INDUSTRIAL ENGINEERING AND OPERATIONS RESEARCH

PRESENTS

IEOR MONDAY SEMINAR

 

APRIL 24, 2006


RESOURCE ALLOCATION AND OPTIMIZATION IN SERVICE NETWORKS

 

 

Kevin Ross

Graduate Program Director

Technology and Information Management

School of Engineering

UC Santa Cruz



ABSTRACT


Several modern systems in call centers, communication networks and flexible manufacturing require the dynamic scheduling of resources in changing environments. These are characterized by multiple types of requests arriving simultaneously to the system at widely different and often unknown rates. A network manager, or distributed group of them, allocates a finite pool of resources to trade off alternatives such as serving a few jobs at a high rate or serving many jobs concurrently at lower rates.

 

We present a framework for modeling and addressing some core issues including scheduling, stability, scalability and load balancing. The focus will be on projective cone scheduling (PCS) algorithms, which allocate service to several queues based on observed backlogs.
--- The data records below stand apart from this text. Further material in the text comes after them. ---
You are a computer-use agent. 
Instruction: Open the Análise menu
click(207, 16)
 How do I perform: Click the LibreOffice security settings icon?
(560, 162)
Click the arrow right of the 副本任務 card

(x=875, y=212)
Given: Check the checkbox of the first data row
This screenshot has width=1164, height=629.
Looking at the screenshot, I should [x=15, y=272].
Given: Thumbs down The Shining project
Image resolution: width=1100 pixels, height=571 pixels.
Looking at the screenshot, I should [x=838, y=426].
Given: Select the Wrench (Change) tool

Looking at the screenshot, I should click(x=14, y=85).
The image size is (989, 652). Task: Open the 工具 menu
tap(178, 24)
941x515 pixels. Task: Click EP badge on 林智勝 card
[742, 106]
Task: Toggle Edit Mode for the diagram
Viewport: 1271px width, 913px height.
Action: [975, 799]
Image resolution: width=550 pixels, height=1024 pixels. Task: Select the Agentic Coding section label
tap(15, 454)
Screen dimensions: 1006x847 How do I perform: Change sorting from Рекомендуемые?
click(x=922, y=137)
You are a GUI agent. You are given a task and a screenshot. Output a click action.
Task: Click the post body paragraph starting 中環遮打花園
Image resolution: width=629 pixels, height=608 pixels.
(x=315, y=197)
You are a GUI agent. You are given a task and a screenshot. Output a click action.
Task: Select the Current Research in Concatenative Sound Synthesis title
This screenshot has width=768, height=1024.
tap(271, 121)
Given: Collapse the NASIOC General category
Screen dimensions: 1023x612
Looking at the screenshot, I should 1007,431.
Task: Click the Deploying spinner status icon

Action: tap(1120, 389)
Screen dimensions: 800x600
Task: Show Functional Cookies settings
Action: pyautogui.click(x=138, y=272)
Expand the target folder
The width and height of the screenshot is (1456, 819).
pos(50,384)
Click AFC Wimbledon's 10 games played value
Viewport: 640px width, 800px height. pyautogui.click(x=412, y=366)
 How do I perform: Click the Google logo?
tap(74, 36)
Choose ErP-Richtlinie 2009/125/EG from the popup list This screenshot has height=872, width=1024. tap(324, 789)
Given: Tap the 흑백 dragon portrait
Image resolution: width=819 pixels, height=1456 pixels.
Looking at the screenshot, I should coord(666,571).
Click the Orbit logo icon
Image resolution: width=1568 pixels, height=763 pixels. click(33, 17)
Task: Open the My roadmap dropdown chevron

They maximize throughput and can shape load balancing performance according to priorities. The results apply to an extremely general model of service systems including networks where the service and arrivals to each queue are interdependent and jobs can be forwarded through a sequence of servers. Several interesting variations will be introduced including networks with finite buffers and differential pricing of service levels.

 

TIME AND LOCATION: 3:30 - 4:30 P.M. - 3108 ETCHEVERRY HALL

 REFRESHMENTS WILL BE SERVED @ 3:00 P.M.